DOCUMENT SEGMENT:
The Rystad Energy report is adding its estimate of undiscovered resources to its reserve estimate.
Somehow, they came up with 264 billion barrels of proved, probable, possible and potential reserves (resource potential).

Publicly traded companies are valued according to their proved reserves (1P). Probable reserves (2P) can be used for certain accounting measures; however they are not proved reserves. Possible reserves (3P) cannot be used for any accounting measures. Undiscovered resources aren’t reserves.
Most estimates of undiscovered resource potential in the United States (onshore + offshore) are in the range of 400 billion barrels. If you count oil shales (different from shale oil) you can push the number up to 1.4 trillion barrels. So, Rystad’s 264 billion barrels is actually a conservative estimate of reserves and resource potential. The US has huge potential for future oil and gas discoveries, probably far greater than Saudi Arabia or Russia. However, those future discoveries aren’t reserves.
I applaud Rystad Energy for trying to draw an “apples to apples” comparison of oil reserves in the U.S. and other rule of law nations to those of countries like Russia, Saudi Arabia and Venezuela. However, they are blurring the distinction between reserves and resource potential.

EXERCISES TO COMPLETE:
• 1. Answer these from the excerpt on oil reserves:
(a) What total did the Rystad Energy report come up with?
(b) Which category of reserves cannot be used for any accounting measures?
(c) Counting oil shales can push the estimate of undiscovered resource potential up to what figure?
• 2. Carry the excerpt on oil reserves forward past its final sentence, in the same voice.

RECORD EXTRACTS:
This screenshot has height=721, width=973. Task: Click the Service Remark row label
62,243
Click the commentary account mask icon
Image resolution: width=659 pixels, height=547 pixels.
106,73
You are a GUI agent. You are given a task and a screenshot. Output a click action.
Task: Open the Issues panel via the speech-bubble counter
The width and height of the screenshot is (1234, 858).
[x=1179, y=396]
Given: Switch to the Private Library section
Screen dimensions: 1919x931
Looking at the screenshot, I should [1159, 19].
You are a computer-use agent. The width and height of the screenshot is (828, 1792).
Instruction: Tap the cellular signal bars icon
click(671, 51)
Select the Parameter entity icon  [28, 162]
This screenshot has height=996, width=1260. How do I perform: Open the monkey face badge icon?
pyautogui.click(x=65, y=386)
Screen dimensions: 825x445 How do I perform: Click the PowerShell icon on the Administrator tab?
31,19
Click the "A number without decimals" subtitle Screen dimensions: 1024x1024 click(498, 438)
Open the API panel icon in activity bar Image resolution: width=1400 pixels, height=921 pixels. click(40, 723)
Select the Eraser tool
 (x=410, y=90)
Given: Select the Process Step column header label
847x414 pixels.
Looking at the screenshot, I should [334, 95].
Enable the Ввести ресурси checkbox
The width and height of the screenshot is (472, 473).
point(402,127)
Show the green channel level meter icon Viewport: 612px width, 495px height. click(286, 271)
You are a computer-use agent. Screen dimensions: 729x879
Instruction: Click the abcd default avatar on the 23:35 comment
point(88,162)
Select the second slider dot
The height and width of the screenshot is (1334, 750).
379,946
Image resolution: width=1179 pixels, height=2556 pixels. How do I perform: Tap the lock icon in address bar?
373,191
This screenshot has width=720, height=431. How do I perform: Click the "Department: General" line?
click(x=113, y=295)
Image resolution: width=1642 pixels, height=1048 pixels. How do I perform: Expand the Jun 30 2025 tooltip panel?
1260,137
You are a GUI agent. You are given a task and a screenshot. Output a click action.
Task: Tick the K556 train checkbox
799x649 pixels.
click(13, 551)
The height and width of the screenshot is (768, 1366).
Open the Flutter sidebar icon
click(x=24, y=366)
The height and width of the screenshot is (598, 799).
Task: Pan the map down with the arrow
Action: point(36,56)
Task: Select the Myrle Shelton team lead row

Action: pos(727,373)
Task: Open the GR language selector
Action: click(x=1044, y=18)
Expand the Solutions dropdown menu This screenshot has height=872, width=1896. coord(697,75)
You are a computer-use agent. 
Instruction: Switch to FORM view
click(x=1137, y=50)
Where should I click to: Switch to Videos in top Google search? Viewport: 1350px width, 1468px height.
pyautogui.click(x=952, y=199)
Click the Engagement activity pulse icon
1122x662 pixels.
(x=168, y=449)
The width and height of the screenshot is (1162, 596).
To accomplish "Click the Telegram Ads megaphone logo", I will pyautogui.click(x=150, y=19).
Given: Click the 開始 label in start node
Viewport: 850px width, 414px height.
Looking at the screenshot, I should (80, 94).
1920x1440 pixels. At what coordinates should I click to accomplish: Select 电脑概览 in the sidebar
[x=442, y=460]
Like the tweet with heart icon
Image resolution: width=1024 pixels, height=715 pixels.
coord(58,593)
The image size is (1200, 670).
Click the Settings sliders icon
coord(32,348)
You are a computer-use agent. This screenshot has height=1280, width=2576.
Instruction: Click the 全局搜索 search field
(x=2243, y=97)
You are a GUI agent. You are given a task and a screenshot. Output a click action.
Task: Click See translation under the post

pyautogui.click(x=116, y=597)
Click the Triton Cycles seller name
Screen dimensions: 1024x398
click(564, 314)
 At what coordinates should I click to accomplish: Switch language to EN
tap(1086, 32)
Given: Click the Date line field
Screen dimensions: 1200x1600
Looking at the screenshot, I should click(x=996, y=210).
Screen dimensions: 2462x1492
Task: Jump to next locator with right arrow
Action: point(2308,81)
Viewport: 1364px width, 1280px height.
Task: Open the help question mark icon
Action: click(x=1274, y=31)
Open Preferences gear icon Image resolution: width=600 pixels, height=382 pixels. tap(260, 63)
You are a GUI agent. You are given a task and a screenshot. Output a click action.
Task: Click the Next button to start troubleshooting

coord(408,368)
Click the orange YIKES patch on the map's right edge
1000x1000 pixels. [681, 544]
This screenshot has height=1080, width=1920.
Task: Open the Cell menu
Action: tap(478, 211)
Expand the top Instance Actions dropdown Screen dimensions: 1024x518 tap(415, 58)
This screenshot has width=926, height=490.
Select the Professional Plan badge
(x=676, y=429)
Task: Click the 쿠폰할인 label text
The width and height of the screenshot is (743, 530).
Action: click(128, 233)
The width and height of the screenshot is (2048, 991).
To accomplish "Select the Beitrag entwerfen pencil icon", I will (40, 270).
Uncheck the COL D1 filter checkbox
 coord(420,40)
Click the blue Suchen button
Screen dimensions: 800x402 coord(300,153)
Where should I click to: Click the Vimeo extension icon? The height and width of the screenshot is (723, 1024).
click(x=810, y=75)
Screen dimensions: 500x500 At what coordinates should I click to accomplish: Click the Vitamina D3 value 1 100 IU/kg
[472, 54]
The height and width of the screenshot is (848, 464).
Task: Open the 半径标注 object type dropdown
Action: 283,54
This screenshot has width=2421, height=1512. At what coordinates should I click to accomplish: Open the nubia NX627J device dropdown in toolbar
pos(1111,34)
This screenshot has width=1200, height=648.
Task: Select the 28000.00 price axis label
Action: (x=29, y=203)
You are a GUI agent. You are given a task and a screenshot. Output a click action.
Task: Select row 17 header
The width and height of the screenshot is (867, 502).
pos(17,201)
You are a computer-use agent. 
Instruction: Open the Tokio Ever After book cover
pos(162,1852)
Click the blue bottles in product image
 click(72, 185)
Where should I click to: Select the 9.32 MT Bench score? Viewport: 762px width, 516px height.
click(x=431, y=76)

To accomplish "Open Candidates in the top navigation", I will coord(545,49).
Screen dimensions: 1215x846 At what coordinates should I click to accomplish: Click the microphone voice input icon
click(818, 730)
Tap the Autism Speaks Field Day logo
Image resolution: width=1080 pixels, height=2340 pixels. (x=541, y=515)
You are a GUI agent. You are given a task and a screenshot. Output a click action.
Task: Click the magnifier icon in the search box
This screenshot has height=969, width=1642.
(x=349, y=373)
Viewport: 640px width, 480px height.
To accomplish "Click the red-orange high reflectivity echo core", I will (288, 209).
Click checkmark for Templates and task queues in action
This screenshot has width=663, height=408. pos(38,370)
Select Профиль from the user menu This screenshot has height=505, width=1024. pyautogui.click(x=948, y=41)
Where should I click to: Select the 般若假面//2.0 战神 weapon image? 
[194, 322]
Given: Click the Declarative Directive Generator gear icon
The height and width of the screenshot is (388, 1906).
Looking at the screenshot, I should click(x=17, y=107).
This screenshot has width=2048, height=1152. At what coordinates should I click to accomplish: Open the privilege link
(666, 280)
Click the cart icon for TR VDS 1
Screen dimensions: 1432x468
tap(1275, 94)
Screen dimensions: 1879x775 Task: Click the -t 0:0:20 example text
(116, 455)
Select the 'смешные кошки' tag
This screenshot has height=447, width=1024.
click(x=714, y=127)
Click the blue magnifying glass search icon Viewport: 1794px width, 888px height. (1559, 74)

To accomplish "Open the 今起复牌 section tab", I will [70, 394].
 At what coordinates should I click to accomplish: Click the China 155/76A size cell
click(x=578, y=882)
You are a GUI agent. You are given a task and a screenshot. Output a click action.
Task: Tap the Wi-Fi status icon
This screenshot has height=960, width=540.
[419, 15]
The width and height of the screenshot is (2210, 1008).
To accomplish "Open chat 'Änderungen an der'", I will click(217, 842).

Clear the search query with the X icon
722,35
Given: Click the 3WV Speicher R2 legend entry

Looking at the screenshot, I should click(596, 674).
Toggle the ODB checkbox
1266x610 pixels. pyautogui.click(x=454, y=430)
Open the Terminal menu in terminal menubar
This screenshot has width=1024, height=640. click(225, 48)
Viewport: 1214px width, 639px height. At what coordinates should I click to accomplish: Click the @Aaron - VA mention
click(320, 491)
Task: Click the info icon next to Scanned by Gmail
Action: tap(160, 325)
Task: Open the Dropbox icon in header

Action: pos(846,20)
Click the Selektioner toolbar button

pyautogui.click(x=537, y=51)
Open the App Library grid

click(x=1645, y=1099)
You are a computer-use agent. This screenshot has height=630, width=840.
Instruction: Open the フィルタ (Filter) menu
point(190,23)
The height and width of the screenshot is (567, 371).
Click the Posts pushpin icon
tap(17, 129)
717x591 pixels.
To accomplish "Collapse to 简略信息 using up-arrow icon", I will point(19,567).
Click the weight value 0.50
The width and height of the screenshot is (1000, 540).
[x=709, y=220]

ANSWERS TO THE PROBLEMS:
• 1.
(a) 264 billion barrels
(b) Possible reserves (3P)
(c) 1.4 trillion barrels

• 2.
While the distinction between reserves and resources may seem like nitpicking, the misuse of the word “reserves” is frequently used by politicians to give the impression that US petroleum “resources” are scarce…
“The United States holds only 2% of the planet’s proven oil reserves,”
— President Barack Obama
According to President Obama, the United States contains only 2 percent of the planet’s proven oil reserves, Of course, he’s right — to a point. In classic fashion, he’s using a technicality to skirt the facts and keep the myth of energy scarcity alive. The reality is that the U.S. has enough recoverable oil for the next 200 years, despite only having 2 percent of the world’s current proven oil reserves.
Proven oil reserves are not all of our oil resources—not even close. In fact, proved reserves represent a tiny portion of our total oil resources. Proven (or proved) oil reserves are reserves that have already been discovered, typically through actual exploration or drilling, and which can be recovered economically. That estimate does not include oil that we know about, yet are unable to access because of regulatory barriers. For example, the billions of barrels of oil in ANWR are not included in our proved oil reserves. So let’s look at the facts.
Currently, the United States has 1,442 billion barrels of technically recoverable oil, but only about 20 billion barrels are considered proven oil reserves.[ii] That is partly because the federal government is denying access to hundreds of millions of acres oil-rich federal lands: the Alaskan National Wildlife Refuge, the Naval Petroleum Reserve-Alaska, federal waters off the Atlantic and Pacific coasts, at least 45 percent of the Gulf of Mexico, the Chukchi and Beaufort Seas, and oil shale on federal lands in Colorado, Utah, and Wyoming, to name a few. In the case of oil shale (an oil composed of kerogen), technology needs to be perfected to make its production viable, but this will not happen until the land is leased. Regrettably, the Department of Interior has stopped a leasing program Congress directed it to undertake.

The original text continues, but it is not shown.